## Aufgabe A
Gib den Textauszug über Pflegeheime von „Bei Druckgeschwüren (Dekubitus), die“ bis „WIdO-Pflegeforscherin Antje Schwinger.“ wortgetreu wieder.
## Aufgabe B
Beantworte anhand des Textauszugs über Pflegeheime die folgenden Fragen:
(i) Aus wie vielen Heimen stammten die ausgewerteten Abrechnungsdaten?
(ii) Wie heißt die zitierte WIdO-Pflegeforscherin?
(iii) Um welches Vielfache liegt die Rate der Antipsychotika-Verordnungen im auffälligsten Viertel der Heime höher als im besten Viertel?

## Textauszug
☆ ☆ ☆ ☆ ☆ ☆ ☆

Vermischtes

Studie Große Qualitätsunterschiede zwischen Pflegeheimen

Jeder Zehnte liegt sich wund

Archivartikel

Berlin.Bei der Gesundheitsversorgung in Pflegeheimen gibt es laut einer Studie erhebliche Qualitätsunterschiede. Problematisch sind teils zu viele wund gelegene Patienten, längere Verordnungen kritischer Medikamente und häufige Krankenhaus-Einweisungen. Das ergab eine Analyse des Wissenschaftlichen Instituts der AOK (WIdO), die der Deutschen Presse-Agentur vorliegt

Bei Druckgeschwüren (Dekubitus), die besonders Bettlägerige bekommen können, gab es demnach im auffälligsten Viertel der Heime jährlich zwölf neue Fälle pro 100 Bewohner – beim besten Viertel waren es nur bis zu vier Fälle. Diese großen Unterschiede seien auffällig, auch wenn es in manchen Einrichtungen mehr Risikopatienten gebe. Dort seien stärkere Vorkehrungen nötig, um ein Wundliegen zu vermeiden. Für die Qualitätsmessung wurden anonymisierte Abrechnungsdaten zu 232 000 AOK-Versicherten aus 5600 Heimen von 2015 ausgewertet. Dies entspricht demnach etwa der Hälfte der deutschen Heime und knapp einem Drittel der stationär Pflegebedürftigen über 60 Jahre. „Wichtig ist, dass wir auch die uns bekannten Probleme bei der gesundheitlichen Versorgung von Pflegeheimbewohnern aufgreifen und nicht nur die Pflege im engeren Sinne beleuchten“, sagte WIdO-Pflegeforscherin Antje Schwinger.

Problematisch sind laut Studie auch Psychopharmaka, die eher nicht dauerhaft verabreicht werden sollten. Im auffälligsten Viertel der Heime bekam demnach statistisch betrachtet jeder Bewohner mit Demenz in zwei Quartalen eine Verordnung für ein Antipsychotikum. Diese Rate liege um das 1,5-Fache höher als im besten Viertel der Heime.

☆ ☆ ☆ ☆ ☆ ☆ ☆

## Datensätze
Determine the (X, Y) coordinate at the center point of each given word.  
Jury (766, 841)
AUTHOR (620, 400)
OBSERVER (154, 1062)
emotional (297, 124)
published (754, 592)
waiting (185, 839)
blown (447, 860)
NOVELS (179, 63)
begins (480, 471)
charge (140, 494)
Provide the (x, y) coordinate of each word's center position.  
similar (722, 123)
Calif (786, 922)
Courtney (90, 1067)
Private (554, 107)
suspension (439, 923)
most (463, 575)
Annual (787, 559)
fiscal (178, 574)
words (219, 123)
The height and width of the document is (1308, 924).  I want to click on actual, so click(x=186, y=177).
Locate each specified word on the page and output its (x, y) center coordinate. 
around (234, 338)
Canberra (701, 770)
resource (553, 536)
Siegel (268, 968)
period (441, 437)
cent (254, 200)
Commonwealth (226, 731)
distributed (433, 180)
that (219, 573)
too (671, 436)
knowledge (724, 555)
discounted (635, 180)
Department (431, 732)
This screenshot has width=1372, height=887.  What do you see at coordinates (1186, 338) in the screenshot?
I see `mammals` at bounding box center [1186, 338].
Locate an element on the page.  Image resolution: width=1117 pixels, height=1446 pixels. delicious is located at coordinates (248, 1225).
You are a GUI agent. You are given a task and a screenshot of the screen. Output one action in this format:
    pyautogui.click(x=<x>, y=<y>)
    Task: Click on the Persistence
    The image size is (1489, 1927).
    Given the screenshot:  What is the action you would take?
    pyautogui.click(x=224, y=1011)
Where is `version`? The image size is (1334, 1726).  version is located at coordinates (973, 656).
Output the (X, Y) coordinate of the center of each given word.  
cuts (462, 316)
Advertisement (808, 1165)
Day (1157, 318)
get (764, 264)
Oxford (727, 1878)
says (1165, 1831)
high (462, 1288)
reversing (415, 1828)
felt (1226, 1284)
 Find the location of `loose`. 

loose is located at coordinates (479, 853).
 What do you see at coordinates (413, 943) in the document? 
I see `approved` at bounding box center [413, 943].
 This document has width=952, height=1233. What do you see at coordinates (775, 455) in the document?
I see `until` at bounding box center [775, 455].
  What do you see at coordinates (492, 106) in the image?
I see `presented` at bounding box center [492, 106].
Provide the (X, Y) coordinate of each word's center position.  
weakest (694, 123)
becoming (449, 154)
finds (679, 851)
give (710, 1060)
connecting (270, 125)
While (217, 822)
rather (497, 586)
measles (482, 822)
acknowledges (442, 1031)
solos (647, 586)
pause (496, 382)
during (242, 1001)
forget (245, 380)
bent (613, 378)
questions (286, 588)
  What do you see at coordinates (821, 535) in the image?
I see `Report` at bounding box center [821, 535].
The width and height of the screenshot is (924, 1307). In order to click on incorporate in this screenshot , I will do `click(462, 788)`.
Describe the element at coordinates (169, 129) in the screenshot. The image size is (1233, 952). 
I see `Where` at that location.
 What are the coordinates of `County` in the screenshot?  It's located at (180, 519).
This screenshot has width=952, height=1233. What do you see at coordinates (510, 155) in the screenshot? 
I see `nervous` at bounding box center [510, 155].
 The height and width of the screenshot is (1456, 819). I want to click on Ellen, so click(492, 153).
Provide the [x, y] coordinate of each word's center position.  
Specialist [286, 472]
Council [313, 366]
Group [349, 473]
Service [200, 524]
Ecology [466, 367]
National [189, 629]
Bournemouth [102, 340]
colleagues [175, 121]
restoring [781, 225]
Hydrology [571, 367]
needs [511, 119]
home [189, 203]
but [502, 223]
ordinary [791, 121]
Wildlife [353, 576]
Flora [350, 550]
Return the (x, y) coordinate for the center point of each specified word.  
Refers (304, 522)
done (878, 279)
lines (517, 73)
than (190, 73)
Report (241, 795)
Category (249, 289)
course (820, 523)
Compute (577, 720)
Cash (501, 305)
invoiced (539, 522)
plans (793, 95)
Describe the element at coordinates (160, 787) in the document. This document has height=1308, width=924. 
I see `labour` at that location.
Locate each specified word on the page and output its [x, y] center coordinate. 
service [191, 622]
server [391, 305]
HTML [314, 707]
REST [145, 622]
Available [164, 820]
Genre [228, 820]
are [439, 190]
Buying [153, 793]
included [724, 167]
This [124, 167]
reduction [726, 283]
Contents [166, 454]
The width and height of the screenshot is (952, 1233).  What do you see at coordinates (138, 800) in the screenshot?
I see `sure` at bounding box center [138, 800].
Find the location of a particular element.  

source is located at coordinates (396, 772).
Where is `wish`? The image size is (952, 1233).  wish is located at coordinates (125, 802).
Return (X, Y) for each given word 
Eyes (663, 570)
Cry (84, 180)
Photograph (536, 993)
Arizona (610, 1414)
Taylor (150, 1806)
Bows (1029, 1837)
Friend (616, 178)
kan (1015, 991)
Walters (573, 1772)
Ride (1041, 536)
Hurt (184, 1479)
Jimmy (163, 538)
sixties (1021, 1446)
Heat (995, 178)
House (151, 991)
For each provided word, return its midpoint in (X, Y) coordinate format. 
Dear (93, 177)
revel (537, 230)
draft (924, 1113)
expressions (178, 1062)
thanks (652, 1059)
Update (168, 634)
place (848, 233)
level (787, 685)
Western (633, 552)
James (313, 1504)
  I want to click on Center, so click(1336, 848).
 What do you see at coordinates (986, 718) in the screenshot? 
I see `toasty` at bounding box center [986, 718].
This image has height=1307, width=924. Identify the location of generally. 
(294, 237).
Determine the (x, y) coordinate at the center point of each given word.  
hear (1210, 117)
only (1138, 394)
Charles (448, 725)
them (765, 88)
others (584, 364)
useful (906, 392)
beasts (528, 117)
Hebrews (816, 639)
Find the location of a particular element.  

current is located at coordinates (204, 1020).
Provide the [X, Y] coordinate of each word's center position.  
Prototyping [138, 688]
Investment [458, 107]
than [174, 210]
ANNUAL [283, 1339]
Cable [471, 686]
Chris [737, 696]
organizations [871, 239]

☆ ☆ ☆ ☆ ☆ ☆ ☆

## Antwort A
Bei Druckgeschwüren (Dekubitus), die besonders Bettlägerige bekommen können, gab es demnach im auffälligsten Viertel der Heime jährlich zwölf neue Fälle pro 100 Bewohner – beim besten Viertel waren es nur bis zu vier Fälle. Diese großen Unterschiede seien auffällig, auch wenn es in manchen Einrichtungen mehr Risikopatienten gebe. Dort seien stärkere Vorkehrungen nötig, um ein Wundliegen zu vermeiden. Für die Qualitätsmessung wurden anonymisierte Abrechnungsdaten zu 232 000 AOK-Versicherten aus 5600 Heimen von 2015 ausgewertet. Dies entspricht demnach etwa der Hälfte der deutschen Heime und knapp einem Drittel der stationär Pflegebedürftigen über 60 Jahre. „Wichtig ist, dass wir auch die uns bekannten Probleme bei der gesundheitlichen Versorgung von Pflegeheimbewohnern aufgreifen und nicht nur die Pflege im engeren Sinne beleuchten“, sagte WIdO-Pflegeforscherin Antje Schwinger.

## Antwort B
(i) Aus 5600 Heimen.
(ii) Antje Schwinger.
(iii) Um das 1,5-Fache.